Concernant cette question, voici les réponses qu’à la CNCT nous avons en direct des autorités et des interprofessions à la date du 20 Mars 2020 :

Comme pour les autres commerces alimentaires, les entreprises de charcuterie ont vocation à poursuivre leur activité pour assurer la continuité des approvisionnements. Elles ne sont pas dans la même situation que d’autres commerces tels que les restaurants qui eux, ont dû suspendre leur
activité du fait du décret d’interdiction et sont automatiquement éligibles de ce fait au chômage partiel.

Cependant, il est tout à fait possible et admis qu’une entreprise de charcuterie connaisse des difficultés du fait de l’épidémie que nous traversons actuellement et qu’elle ait besoin à ce titre du chômage partiel pour assurer sa pérennité et éviter de recourir à des licenciements. Elle peut ainsi être amenée à réduire ses horaires d’ouverture ou le volume de ses équipes. Dans ce cas de figure précis, elle est parfaitement éligible au dispositif chômage partiel.

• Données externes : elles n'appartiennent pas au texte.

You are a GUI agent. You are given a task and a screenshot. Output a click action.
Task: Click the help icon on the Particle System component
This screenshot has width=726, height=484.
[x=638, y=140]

En revanche, il y a clairement une incertitude actuellement au titre du chômage partiel sur le cas de l’entreprise alimentaire qui déciderait purement et simplement de fermer sans avoir eu recours préalablement au dispositif pour tenter de poursuivre son activité. Le risque serait donc que
l’entreprise qui ait décidé de fermer soit avisée ensuite que sa demande de chômage partiel global est refusée.

Nous conseillons donc de passer en premier lieu par une mesure de chômage partiel sur une partie de l’équipe et de voir ensuite pour s’adapter au fur et à mesure.

Nous signalons qu’au vu des remontées, une ligne générale semble se dessiner pour les entreprises confrontées aux difficultés (y compris dans les autres secteurs des métiers de bouche) que ce soit en zone rurale ou zone urbaine : ouverture limitée le matin en boutique et livraisons l’après-midi.

Nous précisons qu’un nouveau décret est actuellement en préparation sur le chômage partiel et que nous sommes en train d’agir au maximum pour défendre vos intérêts dans ce cadre. Nous vous informerons dès que possible du résultat de nos actions.